Je me souviens encore de ce vendredi soir où, regardant l'émission Apostrophes avec mes parents, je tombai fasciné devant le visage parcheminé de Vladimir Jankélévich avec sa mèche folle peinant à dissimuler des yeux rieurs qui avaient dû en leur temps verser leur lot de larmes amères.

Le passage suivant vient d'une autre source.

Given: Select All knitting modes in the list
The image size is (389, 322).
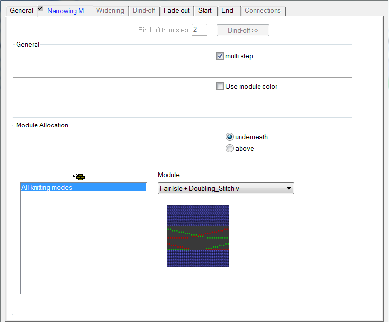Looking at the screenshot, I should pos(83,188).
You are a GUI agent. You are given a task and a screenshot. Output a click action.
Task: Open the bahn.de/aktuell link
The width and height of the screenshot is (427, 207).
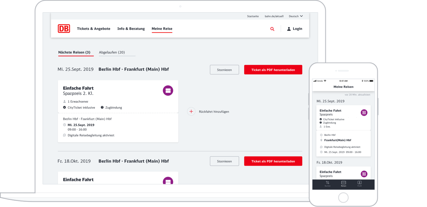274,16
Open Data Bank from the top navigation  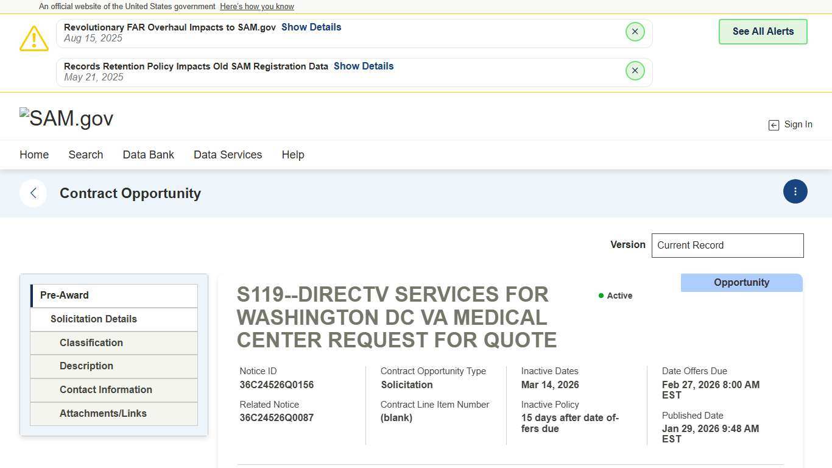(x=148, y=155)
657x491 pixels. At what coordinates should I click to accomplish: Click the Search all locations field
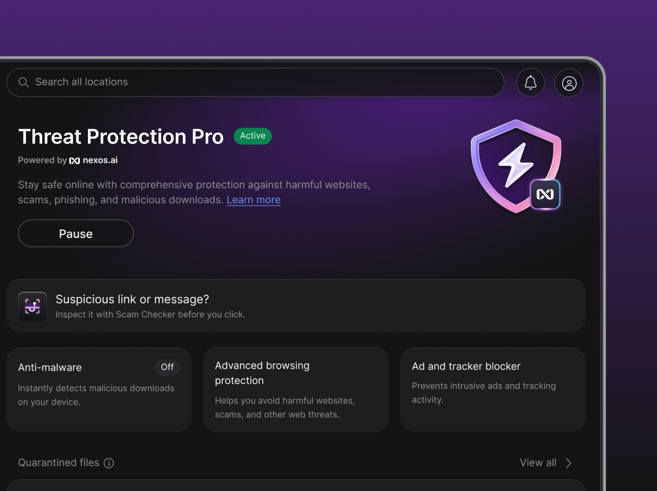pos(254,82)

Je venais tout juste de passer mon Bac et souffrais le martyre à tenter de comprendre les concepts clés de la grande philosophie allemande : Kant, Husserl, Heidegger et consorts. Et voilà que devant moi, ce diable de Jankélévitch n'a de cesse de vitupérer devant la prétention de la philosophie allemande à vouloir à tout prix ramener la vie à une séquence de concepts aussi stables à l'utilisation que durs à appréhender. Le terme allemand pour concept, der Begriff, ne rappelle-t-il pas, de fait, l'idée des serres de l'aigle qui se saisissent, griffent et dilacèrent la chair tendre de la proie ? Le philosophe oppose la philosophie allemande, héritière d'une pensée grecque éprise d'intemporel, à l'esprit de finesse, tout empreint de fugacité, d'hésitation et d'indéfinissable. Le voilà qui dresse un portrait dithyrambique d'un dénommé Baltasar Gracián, écrivain et essayiste jésuite du Siècle d'or espagnol. A l'aridité des noumènes platoniciens ou kantiens, il oppose le je-ne-sais-quoi et le presque-rien, mis en évidence par l'essayiste espagnol pour illustrer les vertus de l'homme de cour.
Or il se trouve que dans l'art de raconter les histoires, c'est souvent ce je-ne-sais-quoi - traduction géniale du mot espagnol despejo par Nicolas Amelot de la Houssaye - qui fait toute la différence entre une histoire plaisante et un récit captivant. Car, pour reprendre les termes de Gracián, le je-ne-sais-quoi...
"... c'est la vie des grandes qualités, le souffle des paroles, l'âme des actions, le lustre de toutes les beautés. Les autres perfections sont l'ornement de la nature, le je-ne-sais-quoi est celui des perfections."
Et si l'art de raconter les histoires a à voir avec la construction du récit, ce qui le rendra mémorable renvoie à la manière de le narrer.